The New York Times recently published a book review with an unusual title, to put it mildly: “To Topple the Patriarchy, These Women Have Sex With Vegetables.”

“The Polish best seller ‘Hexes of the Deadwood Forest’ is like a post-porn fever dream of Eastern European magic realism crossed with a plant-based ‘Joy of Sex,’” a subheading reads.




The review starts with a lengthy content warning: “Hexes of the Deadwood Forest, the best-selling Polish author Agnieszka Szpila’s first book to be translated into English, includes the following: adult themes, adult content, adult language, violence, suicide, sexual assault, torture, murder, genocide, bestiality, cruelty to children, sex with moss, sex with grass, sex with mushrooms, sex with lichens, sex with feathers, sex with rotten vegetables and sex with frozen dirt.”

“In her acknowledgments, Szpila credits the activists Annie Sprinkle and Beth Stephens for introducing her to a radical movement ‘in which Mother Earth becomes the Earth Lover, and feminism opens to water and the liquefaction of all that is stiff, ossified and lifeless,’” the review adds. “(She also thanks a witch friend who advised her on the erotic potential of the calamus rhizome.) But Szpila’s two earlier novels, while less concerned with the particulars of nature fetishism, have long since established the writer as an ecofeminist voice in Poland, whose powerful Catholic right wing has in recent years clashed loudly with women’s groups over questions of abortion access and gender equality.”

Media Misses

  • Former NBC Meet the Press moderator Chuck Todd is apparently just as worried about President Trump having access to nuclear weapons as he is about the Iranian regime having such access.“You got to ask the question, we’re worried about a radical in Iran getting their hands on a nuclear weapon.
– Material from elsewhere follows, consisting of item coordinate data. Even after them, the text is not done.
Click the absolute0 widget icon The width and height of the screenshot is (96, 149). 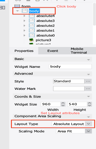pyautogui.click(x=32, y=35)
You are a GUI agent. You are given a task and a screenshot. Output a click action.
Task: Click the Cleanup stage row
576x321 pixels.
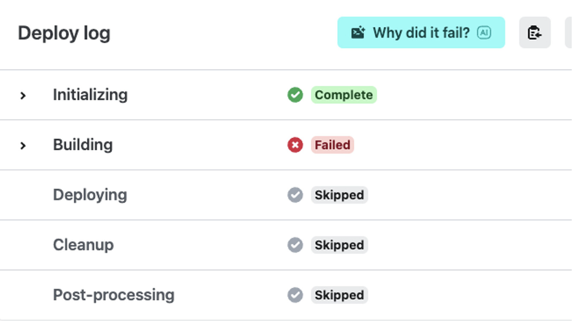[83, 245]
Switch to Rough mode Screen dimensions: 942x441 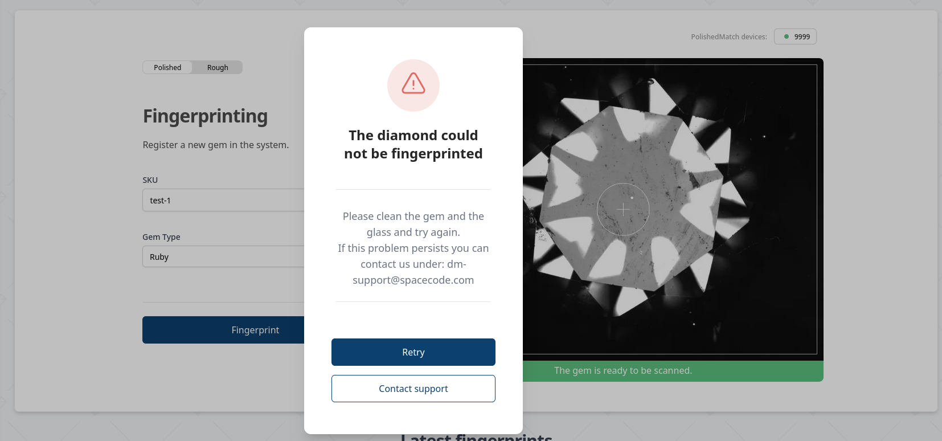pos(218,67)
What about what’s going on in our country? . . . I can see him [Donald Trump] talking himself into the ultimate weapon here in his head. I do. I could see him being that crazy,” Todd told Chris Cillizza on the So What podcast.
  • MS NOW host Ali Velshi recently hosted Professor Timothy Snyder on his show to discuss Trump’s Truth Social post that warned a “whole civilization will die” if Iran did not agree to a cease-fire. Snyder claimed Trump’s post could leave American service members vulnerable to a Nuremburgesque trial on charges of genocide.“It was after the Second World War at Nuremberg it was specifically decided that just following orders wasn’t a defense. In other words, there are norms, there are laws. There are other things out there besides the vertical chain of command. And this is something else to note. It’s not just that soldiers and officers are right to reject illegal orders.”Snyder added, “It’s also the case that if they don’t, they are now under the shadow of genocide. Because Mr. Trump has made clear that an intention, a determinable intention, of this conflict was to destroy a civilization, which means that if you destroy a bridge, if you destroy a dam, if you destroy a school, it’s not just a war crime in itself. It could be construed as being part of a much larger war crime, or, as you say, the crime of crimes, genocide itself.”